Oh, the bliss of being out here on the river during late sunset! Come float with me.
It’s getting dark. The colors in the sky are quite vivid, and I’m floating in my kayak. The birds are singing their goodnight songs, the frogs are croaking, and I’m feeling incredibly light. There is an unidentified, sweet, floral fragrance in the air, and so far I’ve seen two beavers swim by me. Such peace! I breathe slowly and deeply.
I have not a care in the world. Everything is right with my world. Everything is hush. All personal concerns are so far away when I’m out here floating. They can’t reach me and have no pull on me. I smile and fill with joy.
The colors deepen from moment to moment. Being under this sky is like watching an enormous Polaroid picture developing.
I worked an 11-hour day today and have so much to do in the next eight days that it makes my head spin when I think about it.
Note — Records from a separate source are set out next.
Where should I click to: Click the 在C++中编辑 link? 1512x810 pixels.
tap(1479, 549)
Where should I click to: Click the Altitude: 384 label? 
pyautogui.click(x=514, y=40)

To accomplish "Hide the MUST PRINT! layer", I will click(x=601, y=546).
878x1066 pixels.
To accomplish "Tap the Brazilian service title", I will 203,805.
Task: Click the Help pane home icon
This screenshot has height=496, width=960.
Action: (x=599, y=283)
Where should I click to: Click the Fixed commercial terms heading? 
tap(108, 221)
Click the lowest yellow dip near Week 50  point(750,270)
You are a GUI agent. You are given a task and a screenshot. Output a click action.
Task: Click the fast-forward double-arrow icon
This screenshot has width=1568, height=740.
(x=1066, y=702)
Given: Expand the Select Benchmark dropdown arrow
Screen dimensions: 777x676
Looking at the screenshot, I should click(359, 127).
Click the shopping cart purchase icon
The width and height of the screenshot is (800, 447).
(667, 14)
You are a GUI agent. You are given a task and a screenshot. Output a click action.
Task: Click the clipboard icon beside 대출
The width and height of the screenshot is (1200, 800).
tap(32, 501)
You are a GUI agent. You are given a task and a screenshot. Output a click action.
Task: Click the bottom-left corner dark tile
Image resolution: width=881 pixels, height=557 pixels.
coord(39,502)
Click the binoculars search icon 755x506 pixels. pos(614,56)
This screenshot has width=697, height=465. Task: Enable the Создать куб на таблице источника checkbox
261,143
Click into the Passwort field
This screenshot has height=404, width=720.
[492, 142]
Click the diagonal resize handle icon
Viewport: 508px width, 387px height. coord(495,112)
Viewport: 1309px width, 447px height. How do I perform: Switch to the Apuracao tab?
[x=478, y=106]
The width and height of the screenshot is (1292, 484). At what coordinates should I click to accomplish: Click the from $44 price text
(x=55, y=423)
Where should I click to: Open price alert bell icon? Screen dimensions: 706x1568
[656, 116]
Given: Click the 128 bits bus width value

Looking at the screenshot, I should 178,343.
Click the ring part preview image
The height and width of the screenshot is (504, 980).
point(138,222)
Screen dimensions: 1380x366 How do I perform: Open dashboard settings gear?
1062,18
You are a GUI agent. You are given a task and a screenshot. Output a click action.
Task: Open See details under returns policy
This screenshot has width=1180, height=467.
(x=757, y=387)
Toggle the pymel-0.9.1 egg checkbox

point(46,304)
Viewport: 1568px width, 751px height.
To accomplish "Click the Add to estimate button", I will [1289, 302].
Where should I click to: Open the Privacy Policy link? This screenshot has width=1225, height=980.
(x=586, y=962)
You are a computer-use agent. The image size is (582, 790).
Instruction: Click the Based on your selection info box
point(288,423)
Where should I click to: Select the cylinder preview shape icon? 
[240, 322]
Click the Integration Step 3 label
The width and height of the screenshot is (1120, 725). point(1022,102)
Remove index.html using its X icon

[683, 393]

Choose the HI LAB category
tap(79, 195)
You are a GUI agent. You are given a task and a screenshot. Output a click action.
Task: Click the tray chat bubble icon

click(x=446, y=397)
But not right now. Now is all just peace. I feel so light. I’m dictating into my journal on my phone so I can remember that this state of being exists. It’s one big ahhhhhh.
The first light I see is a plane making its way across the sky as its reflection sails across the water, almost like the flight of a mosquito because of the gentle ripples on the surface of the water bouncing it around.
This is the real me. The unconditioned stillness. I recall when I felt grief deep down in my bones. Now I feel peace and joy just as deep. A line from Kahlil Gibran’s “On Joy and Sorrow” from The Prophet goes through my mind: “The deeper that sorrow carves into your being, the more joy you can contain.” It’s not an unbridled, frenetic joy but a balanced, full-bodied joy steeped in tranquility. When you’ve been down as low as I’ve been recently, it’s such a blessing to feel this way. You really appreciate it.
I perceive a lengthy decrescendo of birdsong. Fewer birds are singing now.
I observe two pinpoints of light in the sky, which I determine (after several minutes) to be celestial bodies, perhaps Venus and Jupiter. One is larger and brighter, and the other is tinier, fainter, and higher above the horizon. I could have sworn they were airplanes. It’s so hard to tell what’s moving and what’s stationary out here. I’m drifting on the water, the clouds are floating in the sky, and I can’t tell if the pinpoints of light are moving or if everything around them is.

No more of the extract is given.